RER A et prix Nobel de littérature

Honte sur moi : français d'origine portugaise et ignorant de l'existence du seul écrivain lusitanien ayant reçu le prix Nobel de littérature. Heureusement avec la SNCF, tout est possible, même se cultiver...

08h30, RER A : traverser de Paris d'Ouest en Est pour aller au boulot. A Chatelet, un type monte, un bouquin à la main. Il se place à côté de moi et le train redémarre. Par curiosité, je jette un oeil à la quatrième de couverture du livre qui accapare toute son attention. Je lis le titre : Histoire du siège de Lisbonne. Je lis la présentation : Raimundo Silva est un quinquagénaire à la vie bien réglée, correcteur exemplaire dans une maison d'édition, jusqu'au jour où, saisi par quelque démon, il apporte une modification à un manuscrit. D'un mot, un non à la place d'un oui, il change le sens du livre en même temps que l'histoire du Portugal. Je note le nom de l'auteur sur le carnet de feuilles à rouler de mon paquet de tabac.

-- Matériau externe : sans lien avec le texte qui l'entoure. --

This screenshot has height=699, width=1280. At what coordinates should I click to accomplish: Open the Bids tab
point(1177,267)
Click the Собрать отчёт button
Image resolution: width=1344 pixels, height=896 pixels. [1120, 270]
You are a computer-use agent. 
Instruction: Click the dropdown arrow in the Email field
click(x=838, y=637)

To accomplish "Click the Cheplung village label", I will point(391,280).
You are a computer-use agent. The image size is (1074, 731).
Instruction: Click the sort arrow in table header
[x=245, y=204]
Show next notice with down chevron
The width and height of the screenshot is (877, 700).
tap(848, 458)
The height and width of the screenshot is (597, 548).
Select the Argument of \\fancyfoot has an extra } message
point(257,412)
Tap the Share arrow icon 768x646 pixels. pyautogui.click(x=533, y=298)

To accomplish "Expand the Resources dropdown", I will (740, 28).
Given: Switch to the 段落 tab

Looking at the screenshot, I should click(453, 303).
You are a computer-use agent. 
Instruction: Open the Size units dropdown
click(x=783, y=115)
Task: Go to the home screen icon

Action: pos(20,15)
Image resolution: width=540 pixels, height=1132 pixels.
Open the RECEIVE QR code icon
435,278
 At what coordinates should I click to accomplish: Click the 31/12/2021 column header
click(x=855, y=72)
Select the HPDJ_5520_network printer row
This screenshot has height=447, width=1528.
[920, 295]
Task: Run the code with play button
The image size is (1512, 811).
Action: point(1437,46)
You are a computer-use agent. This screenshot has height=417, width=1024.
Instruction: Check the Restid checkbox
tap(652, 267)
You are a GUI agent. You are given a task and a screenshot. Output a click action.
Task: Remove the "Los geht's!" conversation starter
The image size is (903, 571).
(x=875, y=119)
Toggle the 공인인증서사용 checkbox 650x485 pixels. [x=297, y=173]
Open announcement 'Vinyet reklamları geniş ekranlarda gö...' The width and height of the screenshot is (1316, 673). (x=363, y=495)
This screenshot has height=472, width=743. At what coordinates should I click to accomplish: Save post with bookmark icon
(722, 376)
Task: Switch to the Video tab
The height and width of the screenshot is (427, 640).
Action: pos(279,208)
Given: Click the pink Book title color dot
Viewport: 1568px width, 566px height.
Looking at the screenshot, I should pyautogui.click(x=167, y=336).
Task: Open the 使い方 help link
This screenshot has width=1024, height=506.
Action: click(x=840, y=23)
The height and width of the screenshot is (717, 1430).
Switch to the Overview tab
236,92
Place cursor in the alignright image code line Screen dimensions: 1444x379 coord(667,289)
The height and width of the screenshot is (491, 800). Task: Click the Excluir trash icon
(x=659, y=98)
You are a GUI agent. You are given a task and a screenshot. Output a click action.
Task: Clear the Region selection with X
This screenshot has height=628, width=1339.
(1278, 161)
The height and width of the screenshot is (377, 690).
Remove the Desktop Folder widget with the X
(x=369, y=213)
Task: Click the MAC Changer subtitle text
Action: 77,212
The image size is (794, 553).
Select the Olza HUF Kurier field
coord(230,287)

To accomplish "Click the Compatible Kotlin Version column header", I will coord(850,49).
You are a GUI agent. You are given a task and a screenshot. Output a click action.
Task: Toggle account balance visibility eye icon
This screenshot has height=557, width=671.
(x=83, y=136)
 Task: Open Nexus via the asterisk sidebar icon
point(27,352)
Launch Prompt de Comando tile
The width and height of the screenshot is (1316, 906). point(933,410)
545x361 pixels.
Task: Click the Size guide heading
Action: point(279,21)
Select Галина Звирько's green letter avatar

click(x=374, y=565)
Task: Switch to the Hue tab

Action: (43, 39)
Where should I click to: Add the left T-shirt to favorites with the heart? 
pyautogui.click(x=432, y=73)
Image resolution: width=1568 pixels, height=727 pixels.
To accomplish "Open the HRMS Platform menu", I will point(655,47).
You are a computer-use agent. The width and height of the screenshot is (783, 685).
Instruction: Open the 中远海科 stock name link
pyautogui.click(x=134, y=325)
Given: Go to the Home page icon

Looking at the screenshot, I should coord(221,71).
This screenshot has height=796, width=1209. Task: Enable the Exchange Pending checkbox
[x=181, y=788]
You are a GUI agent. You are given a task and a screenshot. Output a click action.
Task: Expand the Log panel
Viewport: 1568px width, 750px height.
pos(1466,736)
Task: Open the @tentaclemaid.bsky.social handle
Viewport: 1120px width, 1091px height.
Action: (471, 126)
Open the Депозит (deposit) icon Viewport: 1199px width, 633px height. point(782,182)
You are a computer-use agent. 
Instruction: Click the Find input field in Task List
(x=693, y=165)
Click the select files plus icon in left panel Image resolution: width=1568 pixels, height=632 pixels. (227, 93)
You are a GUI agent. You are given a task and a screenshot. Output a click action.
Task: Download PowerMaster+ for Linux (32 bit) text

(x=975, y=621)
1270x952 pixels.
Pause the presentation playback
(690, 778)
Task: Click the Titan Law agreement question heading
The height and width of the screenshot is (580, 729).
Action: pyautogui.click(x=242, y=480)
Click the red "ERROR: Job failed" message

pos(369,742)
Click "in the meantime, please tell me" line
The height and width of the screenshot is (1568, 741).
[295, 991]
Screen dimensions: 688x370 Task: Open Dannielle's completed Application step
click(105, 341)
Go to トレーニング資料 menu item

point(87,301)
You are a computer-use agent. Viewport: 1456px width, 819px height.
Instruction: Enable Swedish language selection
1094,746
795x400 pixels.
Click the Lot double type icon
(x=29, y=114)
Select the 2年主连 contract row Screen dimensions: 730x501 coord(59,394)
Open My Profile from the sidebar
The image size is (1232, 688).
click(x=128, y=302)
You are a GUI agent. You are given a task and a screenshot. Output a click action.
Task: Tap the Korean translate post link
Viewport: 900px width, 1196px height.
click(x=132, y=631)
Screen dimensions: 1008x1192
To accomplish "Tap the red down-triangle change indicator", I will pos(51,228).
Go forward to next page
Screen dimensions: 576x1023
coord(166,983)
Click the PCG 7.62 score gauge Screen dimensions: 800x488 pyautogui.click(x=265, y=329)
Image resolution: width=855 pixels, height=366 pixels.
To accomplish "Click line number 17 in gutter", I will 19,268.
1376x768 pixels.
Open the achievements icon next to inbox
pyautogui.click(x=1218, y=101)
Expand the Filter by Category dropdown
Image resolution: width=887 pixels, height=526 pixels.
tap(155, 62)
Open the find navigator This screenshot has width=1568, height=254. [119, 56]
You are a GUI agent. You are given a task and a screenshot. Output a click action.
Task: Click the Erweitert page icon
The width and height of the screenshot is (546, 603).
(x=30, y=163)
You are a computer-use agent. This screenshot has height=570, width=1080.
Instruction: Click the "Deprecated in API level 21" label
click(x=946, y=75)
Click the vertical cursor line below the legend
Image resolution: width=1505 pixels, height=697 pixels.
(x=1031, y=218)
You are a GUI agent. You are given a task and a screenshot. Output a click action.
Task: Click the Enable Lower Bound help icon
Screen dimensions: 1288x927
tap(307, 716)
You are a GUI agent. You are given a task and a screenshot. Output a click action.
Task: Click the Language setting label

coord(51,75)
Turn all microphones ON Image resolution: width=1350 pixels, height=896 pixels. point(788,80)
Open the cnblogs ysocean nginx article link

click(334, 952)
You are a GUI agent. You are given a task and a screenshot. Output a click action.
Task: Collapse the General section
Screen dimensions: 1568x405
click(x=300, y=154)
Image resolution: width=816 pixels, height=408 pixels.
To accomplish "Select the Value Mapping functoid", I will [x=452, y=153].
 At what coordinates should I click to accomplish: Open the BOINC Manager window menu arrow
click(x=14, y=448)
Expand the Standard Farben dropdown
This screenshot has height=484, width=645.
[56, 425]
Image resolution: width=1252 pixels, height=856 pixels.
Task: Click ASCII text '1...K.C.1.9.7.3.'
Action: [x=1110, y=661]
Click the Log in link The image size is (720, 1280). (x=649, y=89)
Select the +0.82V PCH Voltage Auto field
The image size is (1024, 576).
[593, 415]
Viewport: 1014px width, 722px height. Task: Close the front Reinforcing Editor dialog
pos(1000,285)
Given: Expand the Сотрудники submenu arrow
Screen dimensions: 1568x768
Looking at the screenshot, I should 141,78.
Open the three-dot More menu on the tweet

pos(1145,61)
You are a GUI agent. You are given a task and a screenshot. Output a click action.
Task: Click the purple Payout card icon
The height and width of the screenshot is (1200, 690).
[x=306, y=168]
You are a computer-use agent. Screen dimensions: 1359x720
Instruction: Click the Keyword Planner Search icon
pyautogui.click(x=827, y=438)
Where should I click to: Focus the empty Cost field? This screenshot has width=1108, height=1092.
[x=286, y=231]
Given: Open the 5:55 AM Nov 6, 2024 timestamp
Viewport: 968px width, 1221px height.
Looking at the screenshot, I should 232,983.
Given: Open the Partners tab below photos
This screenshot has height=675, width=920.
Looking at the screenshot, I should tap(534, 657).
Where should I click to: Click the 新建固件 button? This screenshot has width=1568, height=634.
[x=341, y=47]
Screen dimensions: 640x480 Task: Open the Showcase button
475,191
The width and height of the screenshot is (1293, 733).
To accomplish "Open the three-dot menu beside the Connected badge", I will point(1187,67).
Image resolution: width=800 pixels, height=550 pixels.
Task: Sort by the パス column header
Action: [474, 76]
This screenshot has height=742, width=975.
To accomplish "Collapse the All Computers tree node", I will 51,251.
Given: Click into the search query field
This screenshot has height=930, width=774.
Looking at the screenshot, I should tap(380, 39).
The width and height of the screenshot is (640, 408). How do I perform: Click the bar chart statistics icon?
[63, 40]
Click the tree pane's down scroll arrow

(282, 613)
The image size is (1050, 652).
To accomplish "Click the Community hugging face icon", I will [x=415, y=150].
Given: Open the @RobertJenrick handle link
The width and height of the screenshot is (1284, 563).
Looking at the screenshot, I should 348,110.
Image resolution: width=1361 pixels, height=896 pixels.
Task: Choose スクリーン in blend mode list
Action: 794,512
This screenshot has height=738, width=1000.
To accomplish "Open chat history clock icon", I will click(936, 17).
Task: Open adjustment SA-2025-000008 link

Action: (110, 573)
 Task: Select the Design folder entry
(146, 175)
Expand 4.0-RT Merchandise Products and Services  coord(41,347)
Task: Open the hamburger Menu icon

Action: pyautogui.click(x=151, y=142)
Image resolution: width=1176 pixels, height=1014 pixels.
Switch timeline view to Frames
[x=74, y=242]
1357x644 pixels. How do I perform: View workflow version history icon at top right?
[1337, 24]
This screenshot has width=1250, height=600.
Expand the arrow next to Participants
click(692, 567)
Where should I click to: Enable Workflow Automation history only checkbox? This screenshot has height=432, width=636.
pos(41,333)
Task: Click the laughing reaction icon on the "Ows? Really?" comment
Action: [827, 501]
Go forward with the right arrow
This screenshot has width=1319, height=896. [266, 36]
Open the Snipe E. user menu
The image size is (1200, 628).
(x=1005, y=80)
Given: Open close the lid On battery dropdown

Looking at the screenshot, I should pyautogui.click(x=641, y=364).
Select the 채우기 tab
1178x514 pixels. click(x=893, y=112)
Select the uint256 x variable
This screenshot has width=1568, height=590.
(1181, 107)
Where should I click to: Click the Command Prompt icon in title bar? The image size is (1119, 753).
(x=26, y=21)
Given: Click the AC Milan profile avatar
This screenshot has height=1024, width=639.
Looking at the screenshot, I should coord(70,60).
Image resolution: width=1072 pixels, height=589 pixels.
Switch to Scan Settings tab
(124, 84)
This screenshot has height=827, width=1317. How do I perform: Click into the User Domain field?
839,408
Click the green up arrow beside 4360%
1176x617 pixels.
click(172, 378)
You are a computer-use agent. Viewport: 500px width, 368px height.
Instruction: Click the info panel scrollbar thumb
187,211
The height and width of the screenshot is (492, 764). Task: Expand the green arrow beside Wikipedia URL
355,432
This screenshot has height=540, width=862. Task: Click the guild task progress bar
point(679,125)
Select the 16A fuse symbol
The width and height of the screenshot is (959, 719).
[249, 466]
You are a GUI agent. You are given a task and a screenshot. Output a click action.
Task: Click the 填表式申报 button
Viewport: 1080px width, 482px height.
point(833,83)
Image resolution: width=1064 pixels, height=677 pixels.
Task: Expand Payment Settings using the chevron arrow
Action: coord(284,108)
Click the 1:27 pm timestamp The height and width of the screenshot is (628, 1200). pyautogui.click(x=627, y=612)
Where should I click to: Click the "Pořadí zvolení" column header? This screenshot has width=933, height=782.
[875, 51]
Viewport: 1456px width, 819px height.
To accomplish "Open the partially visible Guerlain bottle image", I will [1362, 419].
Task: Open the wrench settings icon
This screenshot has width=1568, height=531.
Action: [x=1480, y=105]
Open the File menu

09h00, arrivé au boulot : je lance une recherche sur le web. Je découvre qui est José Saramago. Je parcours sa bibliographie et maudit mon inculture : comment ais-je pu passé à côté de ça si longtemps ?!

18h00, RER A : retour du boulot. Je m'arrête en chemin à la Fnac de la Défense. Je reprend le train quelques minutes plus tard avec un exemplaire de Tous les noms sous le bras.

Il y a des jours comme ça, très rares il faut l'avouer, où la galère des transports en commun en Île-de-France est un peu moins pénible.